Any chef worth his salt has a good knife, but honed steel alone can’t make a great meal. Down south, it might be the well-preserved luster on a cast-iron pan. In Brooklyn it’s the worn handle of the peel a pizza maker uses to load pies into the oven. In Kent Monkan’s kitchen, the prized tool is his 60-pound meat grinder, because a life-affirming burger is no accident. And neither is a deep fried, sausage-wrapped egg, which might be the best pub grub on either side of the pond.
Before he could master the grind of his custom sausage, Monkan began with the burger. Like many new restaurants he used pre-ground meat from a butcher when he opened The Brass Rail in Locust Valley. “Everyone raved about his burger meat. Sometimes it was good, sometimes it wasn’t so good after a day,” he said. “I didn’t trust what was coming to me.”

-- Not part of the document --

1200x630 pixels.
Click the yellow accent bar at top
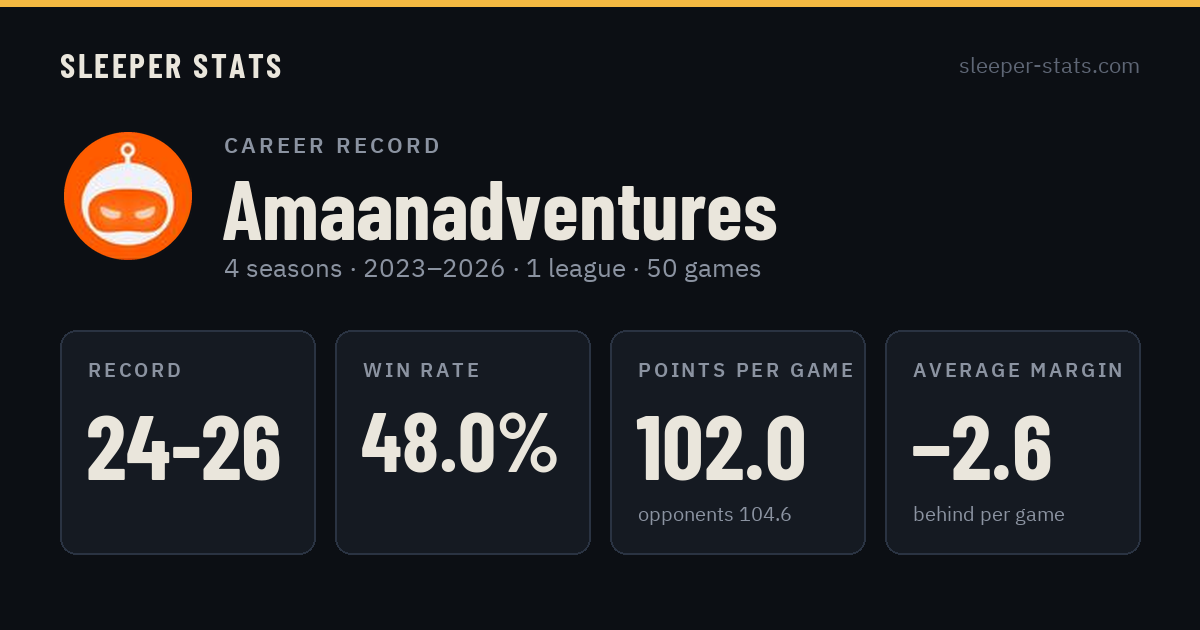(600, 3)

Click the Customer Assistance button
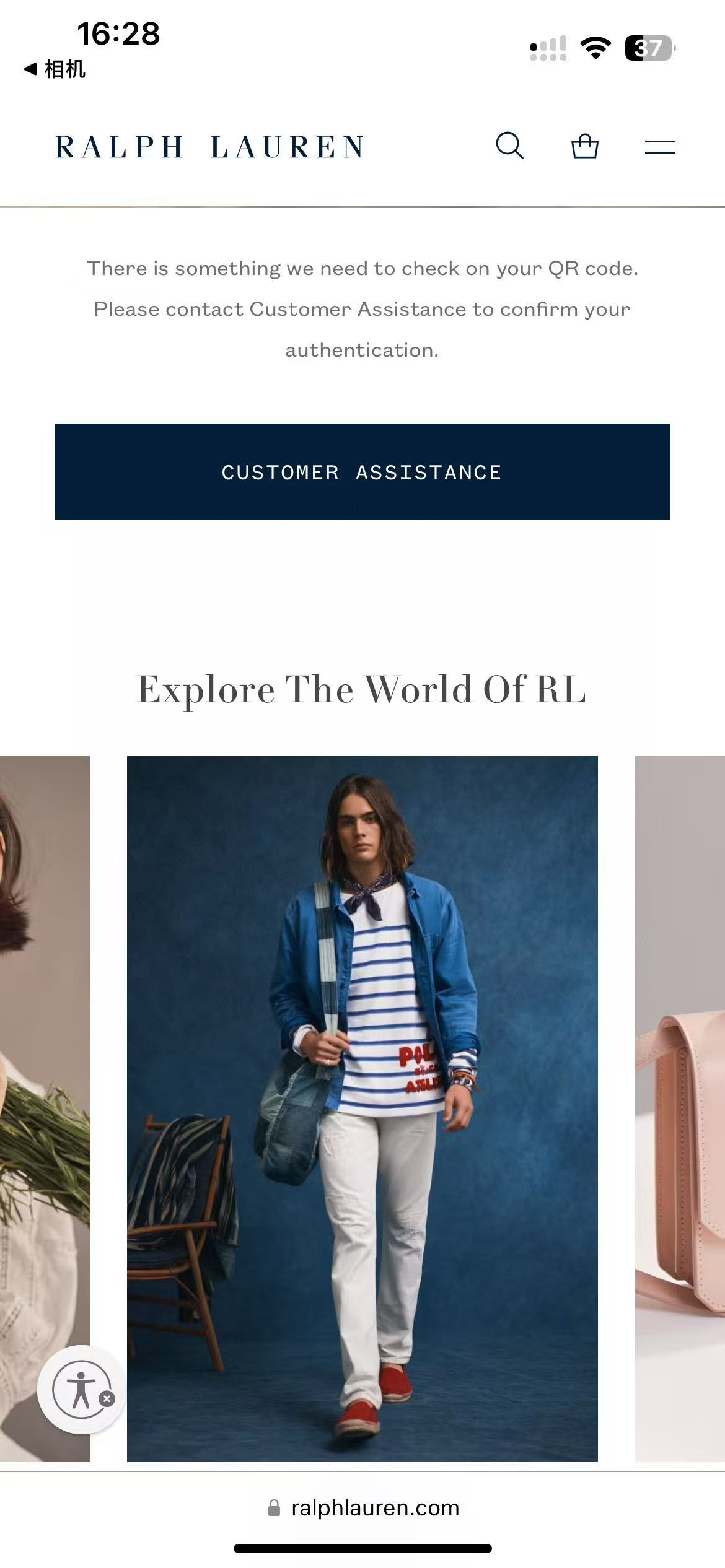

Monkan knew when a burger combines flavor, fat and texture in the right way it elevates the humble patty, making it a dish worth traveling for. A good cow helps, but a great burger isn’t born, it’s made.
That’s when he took to grinding burger meat in-house, first with an attachment for a KitchenAid mixer, which was too slow, then with a Vollrath. “We experimented with different blends of beef and different fat ratios,” Monkan said. “It took about a month of just seeing how the consistency was and how it was received.” Now he has two of these blunt, stainless steel, tabletop machines producing about 70 pounds of burger meat daily.
While conceptualizing his second restaurant, gastropub Heirloom Tavern, Monkan reached back into his past for a small dish that delivered big flavor. As a culinary school student in the Hudson Valley, he visited the bars and restaurants in town and nearby Rhinebeck where he had his first Scotch egg. The boiled egg engulfed in sausage meat, rolled in breadcrumbs and fried, was developed by a British department store in 1738, before becoming a fixture on local pub menus. “It’s a perfect little plate,” Monkan said. “You have one and you feel like you had something special.”
Given his affinity for grinding, it’s only natural the Italian-style pork sausage used in the dish is ground at the restaurant. Made to order, the Scotch egg is a careful dance between cook and yolk. “Eggs are all about timing, five seconds too long and your eggs are overcooked,” he said. When done correctly the center of the egg oozes a bit, nestled within a ring of firm but creamy yolk. Monkan serves it with cream-based country gravy made with bacon and sausage.
“The butcher laughed at me when he questioned why I wasn’t buying meat from him anymore,” Monkan said. “He thought it was crazy that I was going to grind my own and that I’d be calling him again in a couple of weeks.” That was four years ago.
Scotch Eggs
10 large eggs
1 lb sweet Italian-style sausage
1 c panko breadcrumbs
½ c all purpose flour
2 qt vegetable oil
Bring a small pot of water to a boil. Gently add 8 of the eggs and cook for 4 minutes. Remove the eggs from the boiling water and submerge them in a bowl of ice water to stop further cooking. Peel when cool enough to handle then set them aside. Remove sausage meat from casing and divide into 8 equal portions. Use hands to shape sausage into thin disks. Place a peeled egg in the center of each disk and form the meat evenly around the egg.
Pour the vegetable oil into a large pot and bring to 350º using a candy thermometer. The oil should fill no more than 30 percent of the volume of the pot but also be at least 3 inches deep. In three separate bowls place the flour, two beaten raw eggs and panko. First coat the sausage wrapped eggs in the flour, then egg wash and finally the panko. Press panko on gently to assure adhesion. Using a slotted spoon or handheld strainer, gently place four of the coated eggs into the hot oil. Adjust the heat on the stove to maintain 350º oil temperature. Cook for approximately three minutes or until golden brown. Remove from oil and place on absorbent paper. Season with salt and pepper. Repeat the process with the remaining eggs.
To Serve: Slice the egg in half on the long and plate on dressed greens. The sausage should be fully cooked and the yolk should be creamy.